Desa juga merupakan suatu kesatuan hukum
dimana bertempat tinggal suatu masyarakat pemerintahan tersendiri. Desa
merupakan perwujudan atau kesatuan goegrafi, sosial, ekonomi, politik dan
kultur yang terdapat ditempat itu (suatu daerah), dalam hubungan dan
pengaruhnya secara timbal balik dengan daerah lain.
Menurut Undang-undang No. 5 Tahun 1979
Tentang Pemerintah Daerah, desa adalah suatu wilayah yang ditempati oleh
sejumlah penduduk sebagai kesatuan masyarakat hukum, yang mempunyai organisasi
pemerintahan terendah, langsung di bawah camat dan berhak menyelenggarakan
rumah tangganya sendiri dalam ikatan Negara Kesatuan Republik Indonesia.
Dari beberapa pengertian diatas dapat
dipahami bahwa desa ialah suatu wilayah yang merupakan satu kesatuan masyarakat
hukum pada batas-batas wilayah yang mempunyai wewenang untuk mengatur dan
mengurus kepentingan masyarakat setempat yang dimana corak masyarakatnya
ditandai dengan kebersamaan dan keramahtamahan. Selain itu bisa disimpulkan
juga bahwa pedesaan adalah sebuah lingkungan yang khas memiliki otonomi dan
kewenangan dalam mengatur kepentingan masyarakat yang memiliki kultur serta
berbagai kearifan lokal yang khas serta lingkungan yang masih alami dan
kondusif yang banyak berpengaruh terhadap karakter masyarakat di pedesaan.

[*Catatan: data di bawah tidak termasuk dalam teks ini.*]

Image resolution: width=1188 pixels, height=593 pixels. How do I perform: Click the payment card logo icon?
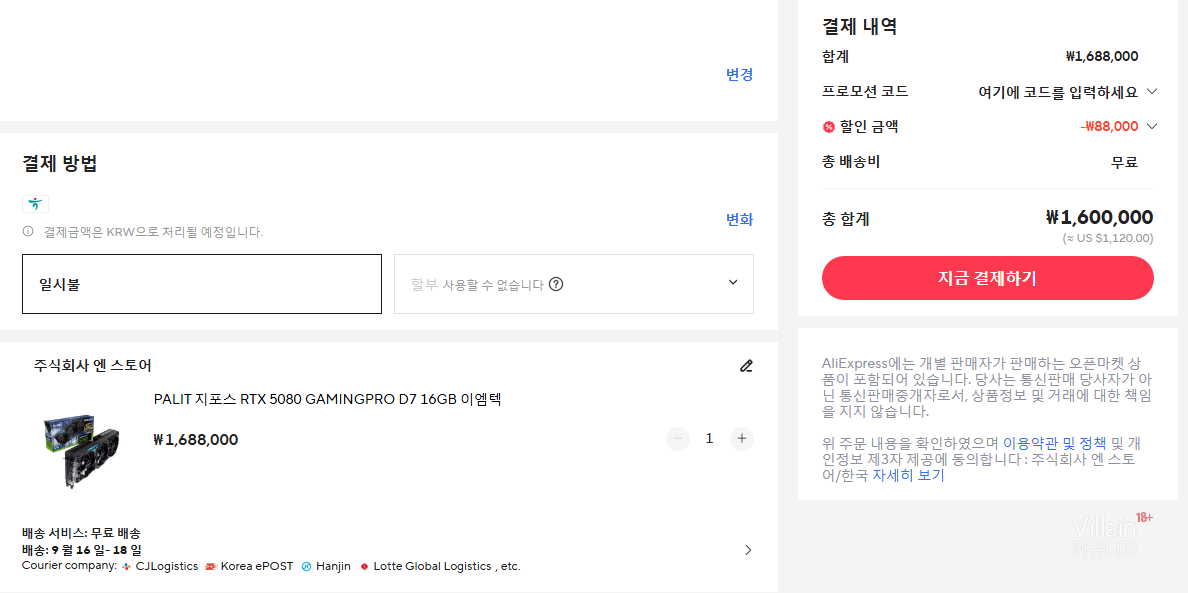35,204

Ciri-ciri Desa dan Karakteristik Masyarakat
Pedesaan
Karakteristik masyarakat desa menurut Scott
J.C. (1989) dalam Yudi (2010:4) bahwa petani terutama di pedesaan pada dasarnya
menginginkan kedamaian dan hubungan patron-klien paternalistik yang memberi
jaminan dan keamanan social (social security). Petani jarang tampil mengambil
suatu keputusan yang berisiko, karena petani akan memikirkan keamanan terlebih
dahulu (safety first). Kondisi ini tidak dapat dipertahankan dengan masuknya
pasar dan komersialisasi yang telah menggantikan hubungan patron-klienmenjadi hubungan
ekonomis (upah/majikan-buruh).
Meskipun demikian, untuk mengatasi masalah
ekonomi, daerah pedesaan telah menemukan sendiri berbagai mekanisme sosial
ekonominya yang dikenal sebagai gotong-royong (social exchange). Gotong royong
menjadi etos subsistensi yang melahirkan norma-norma moral, seperti adanya
norma resiprokal atau timbal balik dalam menikmati bantual sosial. Secara umum,
karakterisitik desa terbagi atas tiga, yaitu karakteristik fisik, karakteristik
sosial, dan karakteristik ekonomi.
Menurut Rahardjo (1999), Desa atau
lingkungan pedesaan adalah sebuah komunitas yang selalu dikaitkan dengan
kebersahajaan (simplicity), keterbelakangan, tradisionalisme, subsistensi, dan
keterisolasian. Beratha (1984), berpendapat bahwa masyarakat desa dalam
kehidupan sehari-harinya menggantungkan pada alam. Alam merupakan segalanya
bagi penduduk desa, karena alam memberikan apa yang dibutuhkan manusia bagi
kehidupannya. Mereka mengolah alam dengan peralatan yang sederhana untuk
dipetik hasilnya guna memenuhi kebutuhan sehari-hari. Alam juga digunakan untuk
tempat tinggal.
Menurut Bintarto dalam Daljoeni (2003), ada
tiga unsur yang membentuk sistem yang bergerak secara berhubungan dan saling
terkait dari sebuah desa, yaitu :
·
Daerah tanah yang produktif, lokasi, luas dan batas yang merupakan
lingkungan geografis,
·
Penduduk, jumlah penduduk, pertambahan penduduk, persebaran penduduk dan
mata pencaharian penduduk,
·
Tata Kehidupan, pola tata pergaulan dan ikatan pergaulan warga desa
termasuk seluk beluk kehidupan masyarakat desa.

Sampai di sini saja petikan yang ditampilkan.